The hearings are set to start June 9 and run through the end of that month.
Some sessions will be aired during prime time, and others during the day, Chair Bennie Thompson (D-MS) told reporters.
Committee members want to lay out the narrative of the attack.
Thompson said that the hearings “will tell the story about what happened.”
“We looked at, essentially, the comprehensive story that we have to tell, and we divided it up into chapters that will allow for the unfolding of the narrative, and we hope that it will make sense to people,” another committee member, Rep. Jamie Raskin (D-MD), told CBS News Thursday.
“I know that it will be gripping to people as they see what happened, and as they see both the violent insurrection and the inside political coup come together on Jan. 6,” Raskin said.
The committee has been pushing back its timeline for months.
“We are determined to get to those hearings quickly in the spring, hoping in April, certainly no later than May,” the congressman said at the time.
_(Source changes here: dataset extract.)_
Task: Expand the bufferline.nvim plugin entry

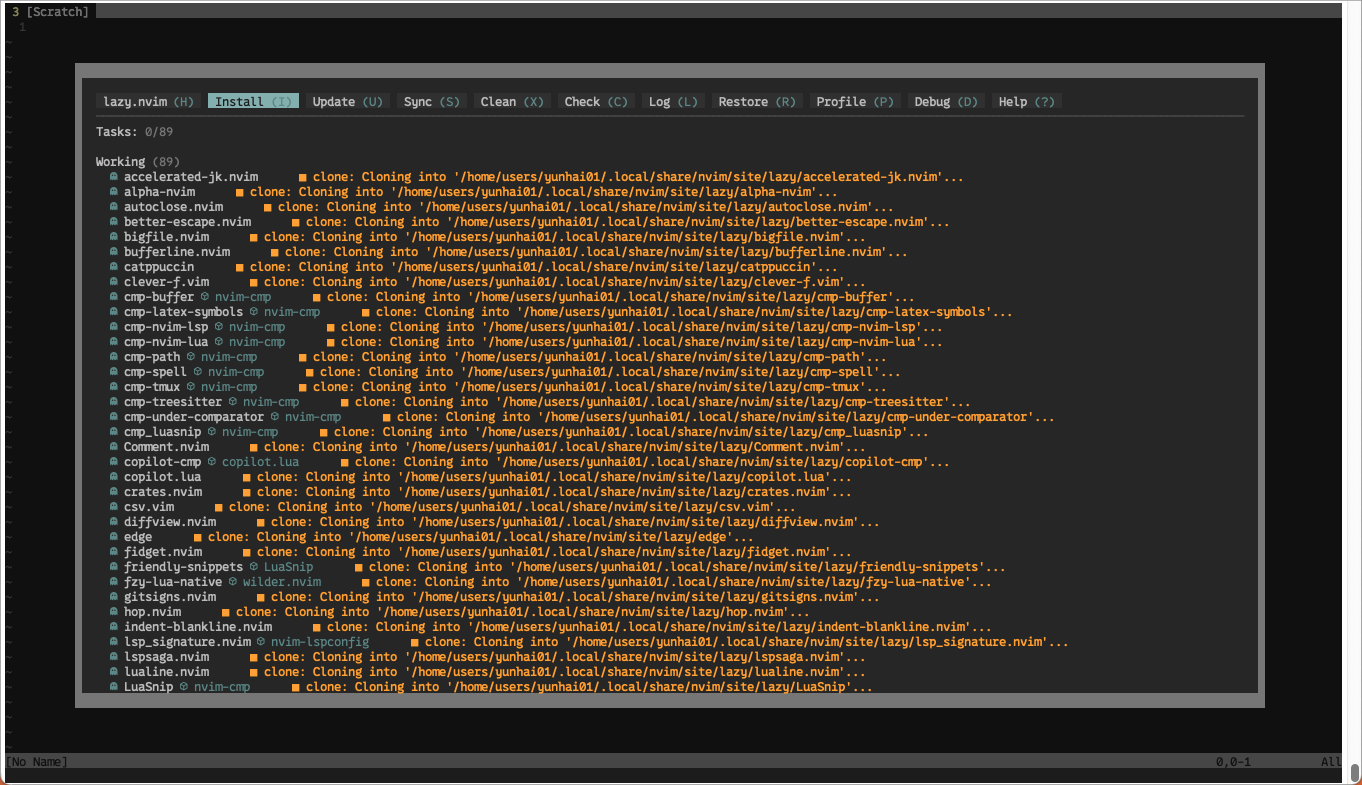Action: coord(177,252)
Then, in March, plans changed again: “In reality, more like May, just because we have an inordinate amount of depositions to get through,” Thompson told NPR, adding: “It’s a timetable, nothing is set in stone.”
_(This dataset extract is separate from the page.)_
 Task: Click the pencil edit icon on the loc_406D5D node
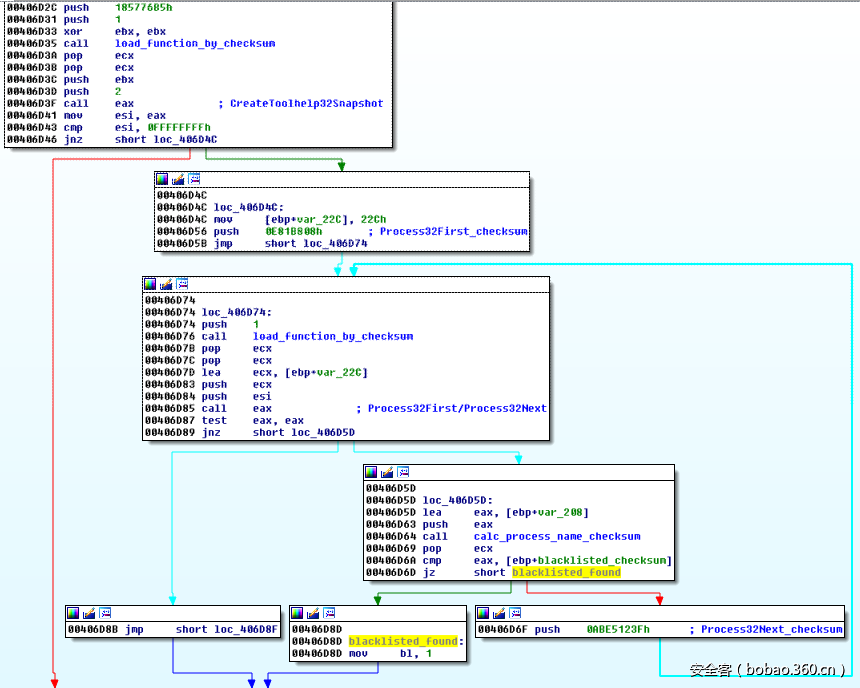click(387, 472)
Now in April, plans have changed again. Still, unlike in previous comments about the hearing schedule, Thompson has set a specific start date this time: June 9.
The committee has tons of material, but no set list of TV witnesses.
“No decisions have been made about specific witnesses yet,” Raskin told CBS News Thursday.
Still, an unnamed committee aide told the network that the panel has conducted more than 900 depositions and interviews, and that it has received nearly 104,000 documents.
The committee is reportedly planning on releasing a report and an online presentation.
In addition to those reports, the committee is also planning on compiling an online multimedia presentation, The Washington Post and CNN reported last month. The outlets also reported that the committee was looking to hire a writer to compile a narrative account of the attack.
“We don’t want it to read like a clunky committee effort,” Raskin told CNN. “We want it to have an authorial voice that tells the story of what happened.”